Nonsense perpetuators often claim special knowledge. That is, they have made specific discoveries that only they know about. Others lack know how, or do not have the proper equipment to make the finding. These findings are often reflected in phrases such as, “revolutionary breakthrough”, “what scientists don’t want you to know”, “what only a limited few have discovered”, and so on. These findings are not subject to criticism or replication. That is not how science works. When conducting studies it is imperative that researchers operationalize (provide operational definition- precise observable operation used to manipulate or measure a variable) variables so the specifics can be criticized and replicated. Non-scientists are not concerned with others being able to replicate their findings; because they know attempted replications will probably be unsuccessful. If a finding cannot be replicated this is a big problem, and it is unreasonable to consider a single finding as evidence. It is also problematic when only those making the original finding have replicated successfully. When independent researchers using the same methods as those used in the original study are not able to replicate this is a sign that something was faulty with the original research.

Nonsense indicator- claimant has only searched for confirmatory evidence

The confirmation bias is a cognitive error (cognitive bias) defined as tendency to seek out confirmatory evidence while rejecting or ignoring non-confirming evidence (Gilovich, 1991). Confirmation bias is pervasive, and may be the most common cognitive bias. Most people have a tendency to look for supporting evidence, while ignoring or not looking very hard for disconfirmatory evidence (showing a dislike for disconfirmatory evidence). This is displayed when people cherry pick the evidence. Of course, when you’re a lawyer this is what you need to do. You don’t want any evidence entering into the case that may be incongruent with the evidence you present. However, as a scientist it is important to look for disconfirming evidence. In fact, it has been suggested that a good scientist goes out of their way to look for disconfirmatory evidence. Why look for disconfirmatory evidence? Because when discovering reality is the objective it is necessary to look at all the available data, not just the data supporting one’s own assertions. Confirmation bias occurs when the only good evidence, according to the claimant, is the evidence that supports their claim. Often, perpetuators of nonsense may not even be aware of disconfirmatory evidence. They have no interest in even looking at it.

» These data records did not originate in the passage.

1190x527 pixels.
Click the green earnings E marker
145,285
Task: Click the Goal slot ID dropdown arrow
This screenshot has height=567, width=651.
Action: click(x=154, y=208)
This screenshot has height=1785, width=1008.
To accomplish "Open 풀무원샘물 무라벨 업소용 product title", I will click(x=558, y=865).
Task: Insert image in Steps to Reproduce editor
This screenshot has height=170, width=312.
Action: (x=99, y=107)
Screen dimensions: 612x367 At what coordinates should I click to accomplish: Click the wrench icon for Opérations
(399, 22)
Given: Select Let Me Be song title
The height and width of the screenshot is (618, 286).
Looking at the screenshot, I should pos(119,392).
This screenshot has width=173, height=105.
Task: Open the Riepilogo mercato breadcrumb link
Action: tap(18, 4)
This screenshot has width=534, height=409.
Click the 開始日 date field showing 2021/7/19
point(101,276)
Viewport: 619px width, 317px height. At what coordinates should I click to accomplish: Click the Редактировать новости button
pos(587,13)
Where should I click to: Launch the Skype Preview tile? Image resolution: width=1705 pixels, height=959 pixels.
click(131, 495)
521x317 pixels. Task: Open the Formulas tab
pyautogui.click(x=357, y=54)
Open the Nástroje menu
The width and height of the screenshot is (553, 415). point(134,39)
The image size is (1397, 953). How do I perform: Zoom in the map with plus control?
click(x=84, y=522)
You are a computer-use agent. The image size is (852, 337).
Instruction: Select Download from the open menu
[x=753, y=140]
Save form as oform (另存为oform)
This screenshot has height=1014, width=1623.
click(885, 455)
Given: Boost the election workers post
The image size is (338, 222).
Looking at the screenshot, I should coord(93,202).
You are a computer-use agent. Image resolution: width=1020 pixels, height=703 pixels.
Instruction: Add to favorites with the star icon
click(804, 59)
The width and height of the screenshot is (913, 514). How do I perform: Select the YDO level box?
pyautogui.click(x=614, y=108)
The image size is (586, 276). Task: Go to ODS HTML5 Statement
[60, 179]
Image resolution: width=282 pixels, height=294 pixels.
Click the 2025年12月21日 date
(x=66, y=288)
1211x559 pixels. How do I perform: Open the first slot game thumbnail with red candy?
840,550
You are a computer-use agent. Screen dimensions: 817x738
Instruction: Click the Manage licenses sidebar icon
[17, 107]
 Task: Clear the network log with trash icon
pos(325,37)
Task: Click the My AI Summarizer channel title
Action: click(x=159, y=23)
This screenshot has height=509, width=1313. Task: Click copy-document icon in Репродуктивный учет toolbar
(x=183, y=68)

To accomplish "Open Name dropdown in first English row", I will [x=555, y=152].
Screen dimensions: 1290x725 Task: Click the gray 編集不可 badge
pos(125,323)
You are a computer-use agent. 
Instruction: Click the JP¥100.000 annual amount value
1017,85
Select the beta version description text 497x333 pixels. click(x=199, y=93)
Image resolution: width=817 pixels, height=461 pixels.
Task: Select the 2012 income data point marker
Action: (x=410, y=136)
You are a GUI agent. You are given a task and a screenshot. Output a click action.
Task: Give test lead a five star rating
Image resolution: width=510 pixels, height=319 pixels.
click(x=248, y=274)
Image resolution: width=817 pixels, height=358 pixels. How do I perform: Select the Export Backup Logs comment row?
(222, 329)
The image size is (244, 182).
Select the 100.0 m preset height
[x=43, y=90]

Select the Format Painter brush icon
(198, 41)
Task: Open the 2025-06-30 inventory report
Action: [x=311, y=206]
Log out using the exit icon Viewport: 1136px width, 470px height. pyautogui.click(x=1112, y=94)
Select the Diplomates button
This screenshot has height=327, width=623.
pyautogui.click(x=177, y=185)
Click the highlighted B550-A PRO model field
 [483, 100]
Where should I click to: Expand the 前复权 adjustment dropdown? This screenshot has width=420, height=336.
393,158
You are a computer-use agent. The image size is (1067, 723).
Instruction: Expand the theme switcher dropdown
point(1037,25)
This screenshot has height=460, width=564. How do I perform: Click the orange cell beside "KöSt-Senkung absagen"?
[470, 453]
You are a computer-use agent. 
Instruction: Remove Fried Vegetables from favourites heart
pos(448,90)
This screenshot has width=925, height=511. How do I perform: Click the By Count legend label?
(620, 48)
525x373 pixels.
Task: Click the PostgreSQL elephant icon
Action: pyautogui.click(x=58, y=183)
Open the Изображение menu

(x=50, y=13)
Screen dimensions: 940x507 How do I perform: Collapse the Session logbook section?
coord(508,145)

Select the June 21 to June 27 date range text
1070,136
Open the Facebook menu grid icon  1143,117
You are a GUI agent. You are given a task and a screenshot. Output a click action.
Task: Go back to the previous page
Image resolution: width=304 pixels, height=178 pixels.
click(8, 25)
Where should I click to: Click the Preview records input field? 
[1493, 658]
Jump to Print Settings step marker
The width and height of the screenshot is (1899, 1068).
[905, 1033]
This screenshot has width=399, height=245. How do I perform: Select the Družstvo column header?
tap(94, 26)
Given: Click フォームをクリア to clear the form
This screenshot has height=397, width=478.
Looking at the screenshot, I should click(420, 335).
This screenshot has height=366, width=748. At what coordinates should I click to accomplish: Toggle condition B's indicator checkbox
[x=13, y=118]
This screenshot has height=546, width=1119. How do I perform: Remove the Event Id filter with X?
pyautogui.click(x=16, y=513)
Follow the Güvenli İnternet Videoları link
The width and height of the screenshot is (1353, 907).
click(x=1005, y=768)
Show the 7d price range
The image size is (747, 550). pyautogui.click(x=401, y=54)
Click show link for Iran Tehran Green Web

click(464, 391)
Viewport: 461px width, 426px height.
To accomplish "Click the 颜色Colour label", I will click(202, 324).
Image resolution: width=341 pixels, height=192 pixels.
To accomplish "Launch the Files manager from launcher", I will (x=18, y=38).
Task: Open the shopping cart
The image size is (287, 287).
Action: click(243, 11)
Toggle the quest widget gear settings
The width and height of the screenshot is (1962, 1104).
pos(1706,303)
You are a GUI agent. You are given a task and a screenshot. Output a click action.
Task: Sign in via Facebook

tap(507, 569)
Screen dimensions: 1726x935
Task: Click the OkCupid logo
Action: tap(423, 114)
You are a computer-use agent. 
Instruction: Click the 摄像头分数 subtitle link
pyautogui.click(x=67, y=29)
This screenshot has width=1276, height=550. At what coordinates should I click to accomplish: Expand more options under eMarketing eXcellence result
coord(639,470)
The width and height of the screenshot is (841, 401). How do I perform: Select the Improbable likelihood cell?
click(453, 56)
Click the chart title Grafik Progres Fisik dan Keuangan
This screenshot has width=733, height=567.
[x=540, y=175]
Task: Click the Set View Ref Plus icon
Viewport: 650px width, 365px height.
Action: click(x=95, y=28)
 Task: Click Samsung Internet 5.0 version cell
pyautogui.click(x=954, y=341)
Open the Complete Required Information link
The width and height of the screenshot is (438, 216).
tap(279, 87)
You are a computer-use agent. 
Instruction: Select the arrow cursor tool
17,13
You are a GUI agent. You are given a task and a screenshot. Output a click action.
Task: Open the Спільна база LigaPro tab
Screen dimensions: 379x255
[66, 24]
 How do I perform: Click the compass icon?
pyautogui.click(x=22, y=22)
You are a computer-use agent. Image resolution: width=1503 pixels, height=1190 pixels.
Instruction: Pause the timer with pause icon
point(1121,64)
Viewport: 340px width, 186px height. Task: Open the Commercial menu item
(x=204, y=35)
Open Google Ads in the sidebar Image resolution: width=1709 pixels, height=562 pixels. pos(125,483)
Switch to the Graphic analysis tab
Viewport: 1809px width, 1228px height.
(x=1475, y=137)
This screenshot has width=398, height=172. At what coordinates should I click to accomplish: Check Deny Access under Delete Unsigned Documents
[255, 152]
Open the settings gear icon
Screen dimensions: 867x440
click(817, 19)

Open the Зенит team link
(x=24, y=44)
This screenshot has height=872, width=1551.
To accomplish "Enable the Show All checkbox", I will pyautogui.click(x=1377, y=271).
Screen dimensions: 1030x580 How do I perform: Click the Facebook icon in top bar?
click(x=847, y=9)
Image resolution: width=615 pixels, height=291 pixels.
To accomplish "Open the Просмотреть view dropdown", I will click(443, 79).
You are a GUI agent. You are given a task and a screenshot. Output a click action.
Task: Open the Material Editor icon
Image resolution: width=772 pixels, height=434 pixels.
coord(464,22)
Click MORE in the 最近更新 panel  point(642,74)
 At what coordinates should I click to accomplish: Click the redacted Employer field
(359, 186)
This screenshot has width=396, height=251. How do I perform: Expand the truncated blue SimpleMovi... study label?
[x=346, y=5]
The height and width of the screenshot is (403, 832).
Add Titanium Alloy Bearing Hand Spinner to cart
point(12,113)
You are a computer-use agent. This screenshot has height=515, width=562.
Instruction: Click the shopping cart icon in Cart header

A study by Frey & Stahlberg (1986) examined how people cherry-pick the evidence. The participants took an IQ test and were given feedback indicating their IQ was either high or low. After receiving feedback participants had a chance to read magazine articles about IQ tests. The participants that were told they had low IQ scores spent more time looking at articles that criticized the validity of IQ tests, but those who were told they had high IQ scores spent more time looking at articles that supported the claim that IQ tests were valid measures of intelligence.

Scientific thinking should involve an effort to minimize confirmation bias. However, science does involve confirmation bias to a degree; this if often demonstrated in publication bias and forms of myside bias. The late Richard Feynman (Nobel Laureate, Physics) suggested that science is a set of processes that detects self-deception (Feynman, 1999). That is, science makes sure we don’t fool ourselves.